• Texte fourni:
════════

Toutes les classes moyennes sont affectées par la contamination du déclassement. Les enseignants sont caractéristiques de cette ambiance. Eux sont mobilisés depuis des mois, même depuis des années. Ils ont fourni un point d’effervescence constant. Ils ont enchaîné les grèves et les protestations. Leur action est toujours passée sous les radars médiatiques hors du Liban. Sur place aussi, cela a longtemps semblé un peu anecdotique comme si ces mobilisations manquaient de panache pour un chercheur comme pour un journaliste. Mais ce sont eux qui ont été la catégorie mobilisée la plus constante et la plus nombreuse. Ils représentent donc bien l’état d’esprit de ces classes moyennes exaspérées par leur déclassement.

Car l’appauvrissement n’est pas qu’une situation monétaire et un souci comptable. Il signifie surtout des ruptures d’accès aux réseaux collectifs de la vie en ville. Et même davantage, parfois de façon peut-être plus mortifiante encore ! Ainsi quand cela signifie la coupure d’accès aux réseaux significatifs d’un statut social ou d’un projet de progrès de la condition sociale des membres de la famille. C’est le cas de l’accès au réseau d’éducation à tous les niveaux et bien sûr à l’entrée de l’Université. Cette impossibilité d’accès quand elle se profile est vécue comme une stigmatisation et un déclassement insupportable.

Peut-être aussi parce qu’elle intervient dans un contexte de délabrement général dont tous souffrent. Sauf, bien sûr, les ultras riches. Car ils ont fait sécession et disposent de leurs propres moyens dans tous les domaines. Mais les groupes électrogènes et les bonbonnes d’eau équipée de filtres ne sont pas à la portée de tous.

════════

• Objectifs:
**a)** Reproduisez le passage du texte sur le déclassement qui commence aux mots « Toutes les classes » et s'arrête après « par leur déclassement. ».
**b)** Répondez à ces questions sur le texte sur le déclassement :
(i) Quelle catégorie a été la plus constante et la plus nombreuse à se mobiliser ?
(ii) Quel réseau est cité en exemple, jusqu'à l'entrée à l'Université ?
(iii) Qui échappe au délabrement général dont tous souffrent ?
Les données qui suivent proviennent d'une autre source que le texte.

• Données présentées:
════════

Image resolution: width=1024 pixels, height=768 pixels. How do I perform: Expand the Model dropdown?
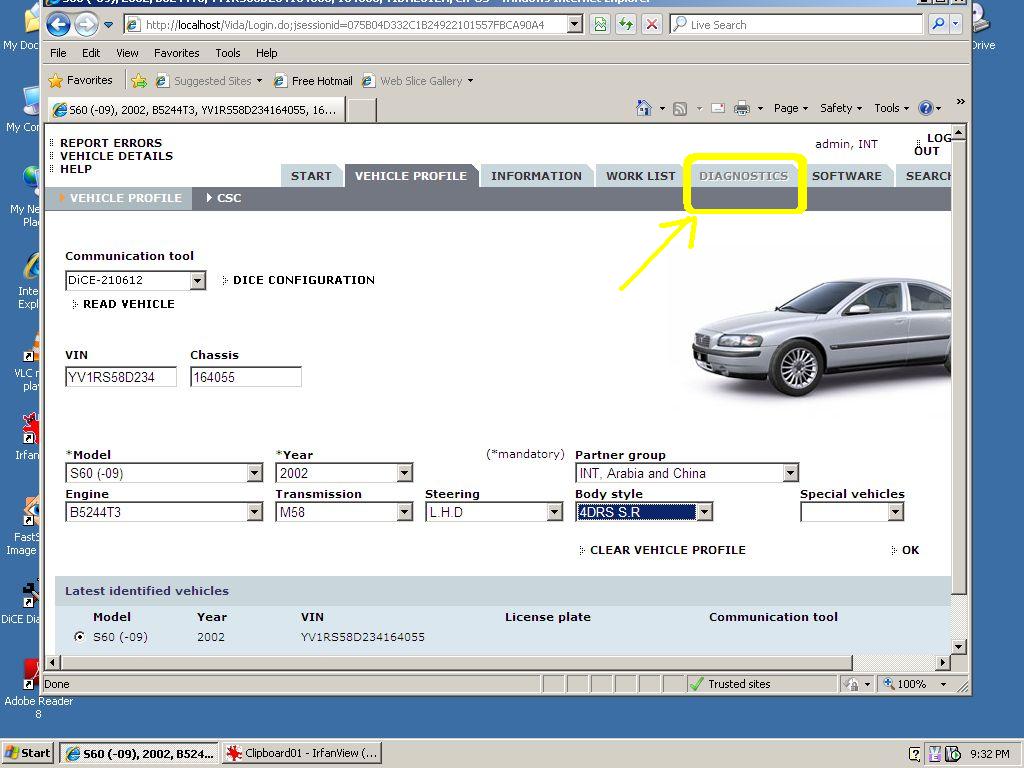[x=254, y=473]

════════

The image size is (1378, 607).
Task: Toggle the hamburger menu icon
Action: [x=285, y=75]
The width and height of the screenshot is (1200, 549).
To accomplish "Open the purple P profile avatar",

════════

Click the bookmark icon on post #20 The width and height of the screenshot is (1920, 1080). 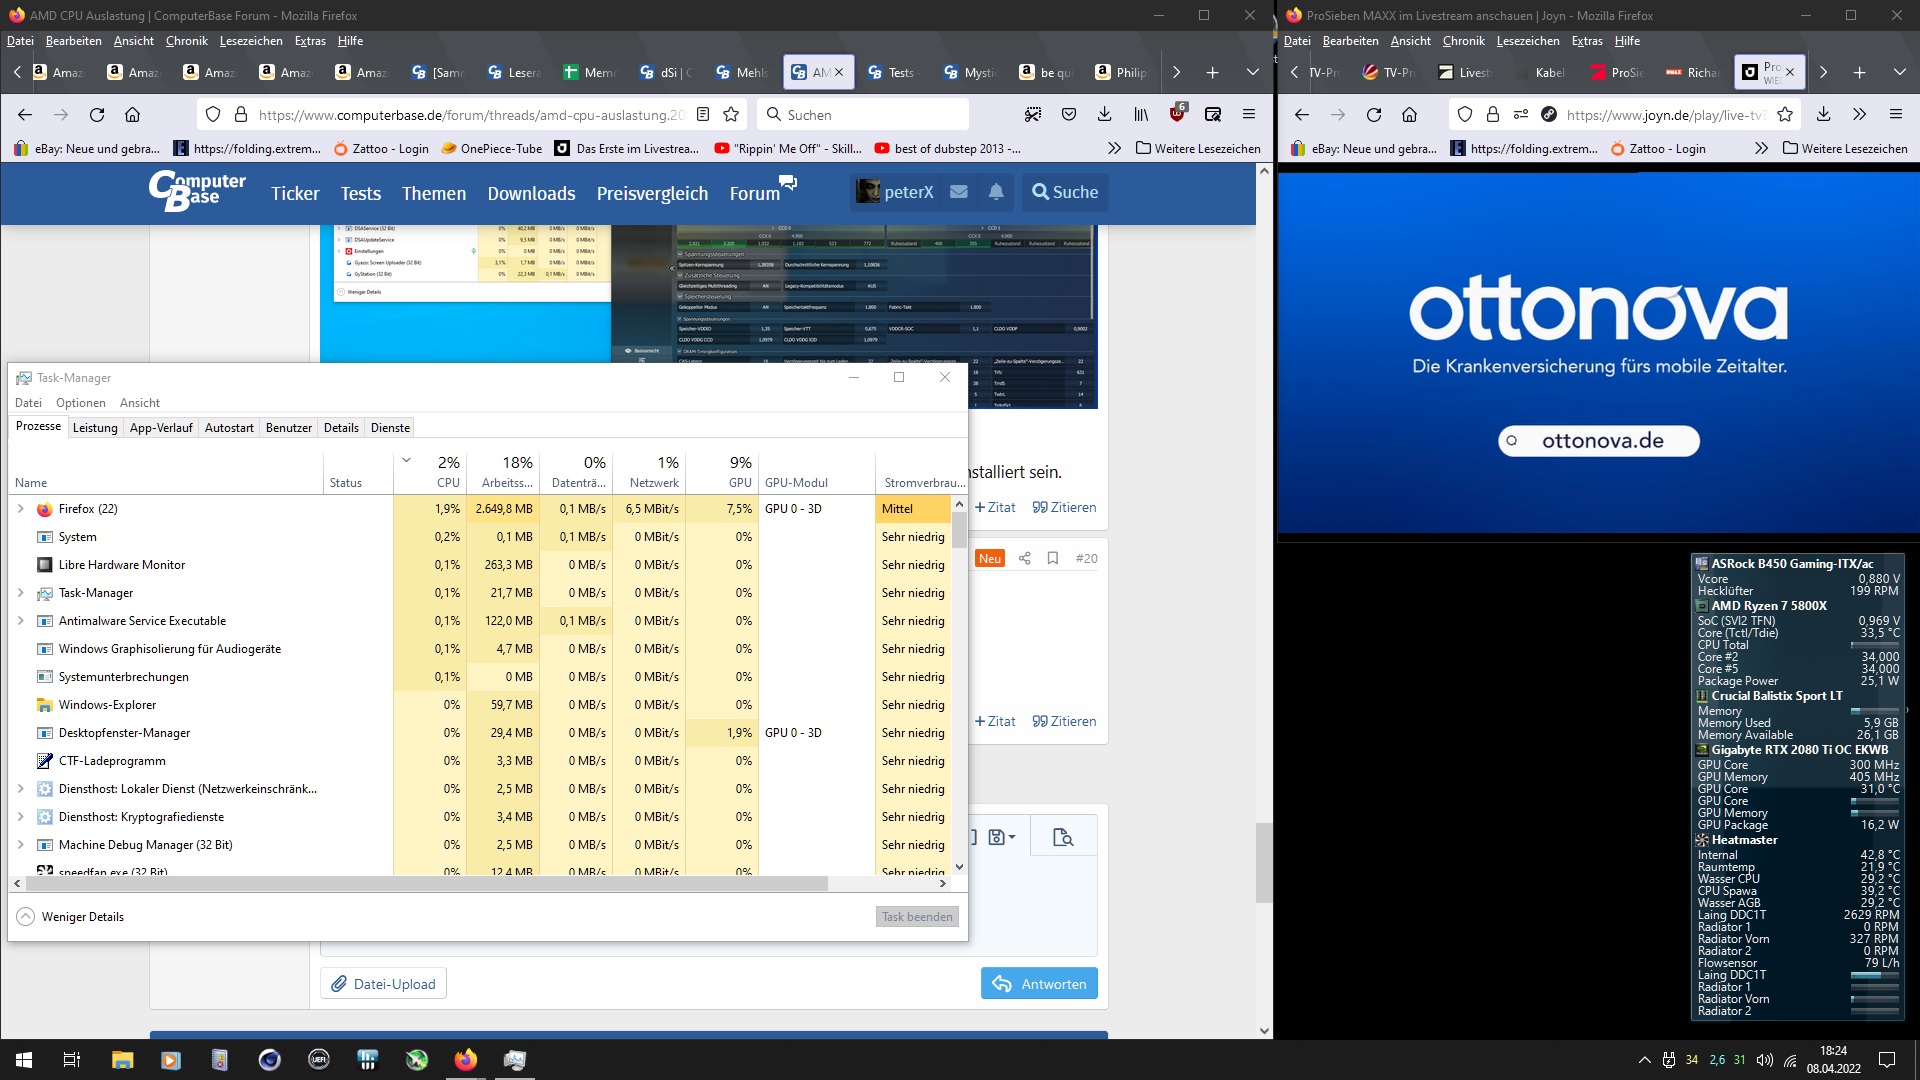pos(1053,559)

════════

• Corrigé des exercices:
**a)**
Toutes les classes moyennes sont affectées par la contamination du déclassement. Les enseignants sont caractéristiques de cette ambiance. Eux sont mobilisés depuis des mois, même depuis des années. Ils ont fourni un point d’effervescence constant. Ils ont enchaîné les grèves et les protestations. Leur action est toujours passée sous les radars médiatiques hors du Liban. Sur place aussi, cela a longtemps semblé un peu anecdotique comme si ces mobilisations manquaient de panache pour un chercheur comme pour un journaliste. Mais ce sont eux qui ont été la catégorie mobilisée la plus constante et la plus nombreuse. Ils représentent donc bien l’état d’esprit de ces classes moyennes exaspérées par leur déclassement.

**b)**
(i) Les enseignants.
(ii) Le réseau d'éducation, à tous les niveaux.
(iii) Les ultras riches.